(If you don’t work with links tables such as templatelinks, pagelinks and so on, feel free to ignore this message)
TLDR: The schema of links tables (starting with templatelinks) will change to have numeric id pointing to linktarget table instead of repeating namespace and title.
Hello,
The current schema and storage of most links tables are: page id (the source), namespace id of the target link and title of the target. For example, if a page with id of 1 uses Template:Foo, the row in the database would be 1, 6, and Foo (Template namespace has id of 6)
Repeating the target’s title is not sustainable, for example more than half of Wikimedia Commons database is just three links tables. The sheer size of these tables makes a considerable portion of all queries slower, backups and dumps taking longer and taking much more space than needed due to unnecessary duplication. In Wikimedia Commons, on average a title is duplicated around 100 times for templatelinks and around 20 times for pagelinks. The numbers for other wikis depend on the usage patterns.
Moving forward, these tables will be normalized, meaning a typical row will hold mapping of page id to linktarget id instead. Linktarget is a new table deployed in production and contains immutable records of namespace id and string. The major differences between page and linktarget tables are: 1- linktarget values won’t change (unlike page records that change with page move) 2- linktarget values can point to non-existent pages (=red links).
The first table being done is templatelinks, then pagelinks, imagelinks and categorylinks will follow. During the migration phase both values will be accessible but we will turn off writing to the old columns once the values are backfilled and switched to be read from the new schema. We will announce any major changes beforehand but this is to let you know these changes are coming.

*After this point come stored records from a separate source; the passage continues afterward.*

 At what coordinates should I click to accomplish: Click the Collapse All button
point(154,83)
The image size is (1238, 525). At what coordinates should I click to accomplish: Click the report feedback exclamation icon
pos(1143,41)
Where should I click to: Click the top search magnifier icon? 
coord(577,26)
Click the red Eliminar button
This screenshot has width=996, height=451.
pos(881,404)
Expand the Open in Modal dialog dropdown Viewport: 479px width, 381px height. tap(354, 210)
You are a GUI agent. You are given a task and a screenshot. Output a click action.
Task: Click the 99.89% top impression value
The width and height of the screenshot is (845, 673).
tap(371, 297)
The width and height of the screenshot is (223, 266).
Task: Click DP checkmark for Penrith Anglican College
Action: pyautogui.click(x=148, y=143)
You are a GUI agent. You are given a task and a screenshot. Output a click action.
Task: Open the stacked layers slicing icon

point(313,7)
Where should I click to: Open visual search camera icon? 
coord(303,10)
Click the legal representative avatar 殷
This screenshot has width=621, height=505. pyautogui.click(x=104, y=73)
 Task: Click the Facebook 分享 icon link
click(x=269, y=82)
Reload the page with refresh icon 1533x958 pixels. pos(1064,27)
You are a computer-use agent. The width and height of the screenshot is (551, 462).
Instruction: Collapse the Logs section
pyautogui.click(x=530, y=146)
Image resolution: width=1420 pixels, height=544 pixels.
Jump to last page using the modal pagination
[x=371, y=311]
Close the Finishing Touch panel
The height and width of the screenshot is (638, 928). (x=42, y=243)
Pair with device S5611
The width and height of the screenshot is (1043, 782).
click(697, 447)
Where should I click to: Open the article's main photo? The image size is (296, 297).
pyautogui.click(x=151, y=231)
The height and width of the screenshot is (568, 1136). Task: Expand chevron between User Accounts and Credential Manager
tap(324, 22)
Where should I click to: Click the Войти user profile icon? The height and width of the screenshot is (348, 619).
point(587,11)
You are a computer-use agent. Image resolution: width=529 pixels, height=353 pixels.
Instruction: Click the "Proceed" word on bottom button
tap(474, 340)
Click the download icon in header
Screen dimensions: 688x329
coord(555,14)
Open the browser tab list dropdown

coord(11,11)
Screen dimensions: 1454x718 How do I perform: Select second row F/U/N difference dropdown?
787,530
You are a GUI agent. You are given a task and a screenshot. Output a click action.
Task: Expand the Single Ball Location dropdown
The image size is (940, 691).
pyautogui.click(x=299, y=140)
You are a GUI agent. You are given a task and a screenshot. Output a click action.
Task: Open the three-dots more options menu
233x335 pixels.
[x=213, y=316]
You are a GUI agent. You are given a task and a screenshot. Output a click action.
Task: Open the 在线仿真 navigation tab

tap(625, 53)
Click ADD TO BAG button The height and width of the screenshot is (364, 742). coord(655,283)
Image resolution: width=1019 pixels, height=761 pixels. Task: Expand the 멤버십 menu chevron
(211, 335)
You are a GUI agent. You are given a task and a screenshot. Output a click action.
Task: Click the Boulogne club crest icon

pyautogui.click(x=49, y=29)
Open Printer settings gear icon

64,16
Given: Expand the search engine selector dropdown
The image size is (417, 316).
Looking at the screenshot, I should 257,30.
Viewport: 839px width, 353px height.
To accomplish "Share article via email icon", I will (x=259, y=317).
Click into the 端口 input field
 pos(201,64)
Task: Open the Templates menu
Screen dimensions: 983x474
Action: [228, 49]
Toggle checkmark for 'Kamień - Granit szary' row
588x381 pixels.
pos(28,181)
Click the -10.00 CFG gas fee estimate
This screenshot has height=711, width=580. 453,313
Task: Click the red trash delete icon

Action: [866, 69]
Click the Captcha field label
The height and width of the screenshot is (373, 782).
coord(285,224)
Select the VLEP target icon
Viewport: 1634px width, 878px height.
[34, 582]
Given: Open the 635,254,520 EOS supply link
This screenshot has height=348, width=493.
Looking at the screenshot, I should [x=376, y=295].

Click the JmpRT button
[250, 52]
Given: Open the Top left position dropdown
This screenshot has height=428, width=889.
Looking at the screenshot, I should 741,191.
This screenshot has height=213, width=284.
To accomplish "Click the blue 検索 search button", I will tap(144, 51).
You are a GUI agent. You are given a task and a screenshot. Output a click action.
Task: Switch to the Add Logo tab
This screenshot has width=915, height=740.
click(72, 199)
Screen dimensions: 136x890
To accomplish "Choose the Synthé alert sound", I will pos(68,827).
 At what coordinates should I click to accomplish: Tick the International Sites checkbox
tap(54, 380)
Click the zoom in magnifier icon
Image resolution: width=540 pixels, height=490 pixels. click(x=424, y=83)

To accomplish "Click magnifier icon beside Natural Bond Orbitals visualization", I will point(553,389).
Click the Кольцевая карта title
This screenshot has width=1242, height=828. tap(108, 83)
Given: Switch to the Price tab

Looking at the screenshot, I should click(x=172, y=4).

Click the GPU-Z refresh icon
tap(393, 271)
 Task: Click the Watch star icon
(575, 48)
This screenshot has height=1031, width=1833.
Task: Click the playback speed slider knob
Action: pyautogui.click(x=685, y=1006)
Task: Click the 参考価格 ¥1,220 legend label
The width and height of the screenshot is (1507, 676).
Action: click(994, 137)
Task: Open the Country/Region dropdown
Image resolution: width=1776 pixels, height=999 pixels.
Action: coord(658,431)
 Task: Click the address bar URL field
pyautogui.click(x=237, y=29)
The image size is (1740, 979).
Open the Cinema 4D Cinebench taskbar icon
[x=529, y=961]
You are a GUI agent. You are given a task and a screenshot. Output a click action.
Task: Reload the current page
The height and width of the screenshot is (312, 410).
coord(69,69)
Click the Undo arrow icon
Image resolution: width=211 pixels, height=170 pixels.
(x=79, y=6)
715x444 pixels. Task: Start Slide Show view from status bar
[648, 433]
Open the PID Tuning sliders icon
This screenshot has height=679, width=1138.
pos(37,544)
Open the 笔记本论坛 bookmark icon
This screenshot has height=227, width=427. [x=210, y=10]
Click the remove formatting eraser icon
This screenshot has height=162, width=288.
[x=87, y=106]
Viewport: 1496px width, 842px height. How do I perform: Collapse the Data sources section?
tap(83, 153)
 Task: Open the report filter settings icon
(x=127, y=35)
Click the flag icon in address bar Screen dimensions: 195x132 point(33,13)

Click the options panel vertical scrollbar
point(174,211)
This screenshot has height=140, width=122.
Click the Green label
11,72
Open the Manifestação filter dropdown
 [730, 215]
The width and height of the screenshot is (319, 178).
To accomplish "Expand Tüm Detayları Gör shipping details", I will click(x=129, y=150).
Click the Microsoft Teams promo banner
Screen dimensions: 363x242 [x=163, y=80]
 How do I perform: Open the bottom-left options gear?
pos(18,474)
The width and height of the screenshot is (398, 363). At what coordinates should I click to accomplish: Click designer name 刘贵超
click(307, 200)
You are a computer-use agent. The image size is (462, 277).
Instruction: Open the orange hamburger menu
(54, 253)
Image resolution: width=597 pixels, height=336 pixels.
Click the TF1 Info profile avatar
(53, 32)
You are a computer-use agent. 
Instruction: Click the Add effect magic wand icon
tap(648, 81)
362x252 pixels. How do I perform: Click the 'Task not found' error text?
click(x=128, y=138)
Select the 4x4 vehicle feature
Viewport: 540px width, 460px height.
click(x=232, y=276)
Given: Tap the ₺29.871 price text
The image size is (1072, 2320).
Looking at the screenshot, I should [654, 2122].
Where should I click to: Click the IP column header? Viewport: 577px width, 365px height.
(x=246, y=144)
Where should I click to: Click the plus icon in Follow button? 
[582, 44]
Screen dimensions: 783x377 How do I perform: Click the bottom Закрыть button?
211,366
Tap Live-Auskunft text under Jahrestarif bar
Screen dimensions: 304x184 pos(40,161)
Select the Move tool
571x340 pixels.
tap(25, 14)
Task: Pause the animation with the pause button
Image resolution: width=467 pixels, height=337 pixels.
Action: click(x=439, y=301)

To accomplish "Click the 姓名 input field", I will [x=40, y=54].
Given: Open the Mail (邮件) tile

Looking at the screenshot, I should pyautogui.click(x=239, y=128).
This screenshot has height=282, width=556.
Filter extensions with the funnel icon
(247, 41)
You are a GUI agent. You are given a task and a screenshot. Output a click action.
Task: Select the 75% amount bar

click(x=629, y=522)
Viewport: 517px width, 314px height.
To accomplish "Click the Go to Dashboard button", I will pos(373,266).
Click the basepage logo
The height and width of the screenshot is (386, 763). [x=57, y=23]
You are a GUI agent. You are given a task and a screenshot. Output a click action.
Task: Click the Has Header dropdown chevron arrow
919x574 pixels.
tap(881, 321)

While the normalization of all links tables will take several years to finish, templatelinks will finish in the next few months and is the most pressing one.
So if you:
-
… rely on the schema of these tables in cloud replicas, you will need to change your tools. -
… rely on dumps of these tables, you will need to change your scripts.
Currently, templatelinks writes to both data schemes for new rows in most wikis. This week we will start backfilling the data with the new schema but it will take months to finish in large wikis.
You can keep track of the general long-term work in https://phabricator.wikimedia.org/T300222 and the specific work for templatelinks in https://phabricator.wikimedia.org/T299417. You can also read more on the reasoning in https://phabricator.wikimedia.org/T222224.
Thanks